4.000 containers of cherries did not enter China on time and about 50% of blueberry shipments have problems.

According to figures from IQonsulting, due to logistics delays, about 4.000 containers of Chilean cherries did not enter China on time, which is affecting the marketing of this fruit in its main market. Approximately 30% of the volume of cherries is with problems and with poor returns, assured the president of the National Society of Agriculture (SNA), Cristián Allendes, according to reports The Mercury.

He added that customs entry processes in China have also complicated the sale of cherries in that destination. “The fruit can take 15 days to leave customs, so that slows down sales a lot and buyers have begun to lose interest because, in addition to finding the fruit old, they began to find that it did not have a rich flavor. The prices that were previously between US$4 and US$3 are going to be US$1, they are very strong figures that are going to fall”, he assured.

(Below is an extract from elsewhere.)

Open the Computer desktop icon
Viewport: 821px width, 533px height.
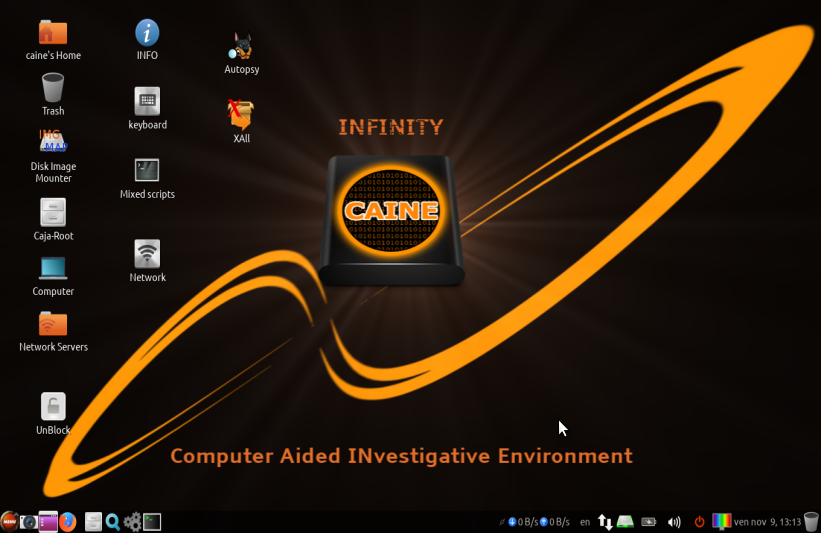[53, 268]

Blueberries have also been affected. According to IQonsulting, about 50% of these loads have had problems due to the extension from 14 to 35 days in the time of arrival of the fruit to the destination markets. In fact, it is estimated that 10% of this fruit has been completely lost.

One of the main markets for this fruit is the United States, where -according to Allendes- there has also been pressure on the logistics chain [in the USEC] due to the diversion of European ships that were going to Russia and that have been redirected due to the conflict with Ukraine. "In Philadelphia before, four ships arrived a week and today eight are arriving, so there is a lot of pressure on the drop [landing] of the fruit because many other things are arriving in the US," he said.

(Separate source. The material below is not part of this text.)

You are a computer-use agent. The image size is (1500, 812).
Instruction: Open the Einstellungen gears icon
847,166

As for table grapes, in week 11 (peak shipments) 6,5 million boxes were shipped, nearly 4% less than in the same period. In this regard, the president of the Federation of Fruit Producers (Fedefruta), Jorge Valenzuela, explained that "half [of exports] is dispatched, while 80% of the remaining half is in refrigerators and the cost of doing that It's huge," he said.

He added that "the US market was good for table grapes, but with this issue we cannot send them and also there the drop [landing] of fruit in the ports of arrival has been very slow," said Valenzuela, who He added that it is no longer a business to export traditional apples, due to the high cost of sending them abroad.

Finally, the president of the Association of Fruit Exporters (Asoex), Ronald Bown, said that, although the impact of logistical problems on fruit exports has not yet been quantified, the effect could be "disastrous." “For some species such as table grapes and apples it can mean that prices do not pay for the costs involved or as in the case of blueberries, longer than normal travel times have affected the condition of the fruit that has reached the market. the markets," he said.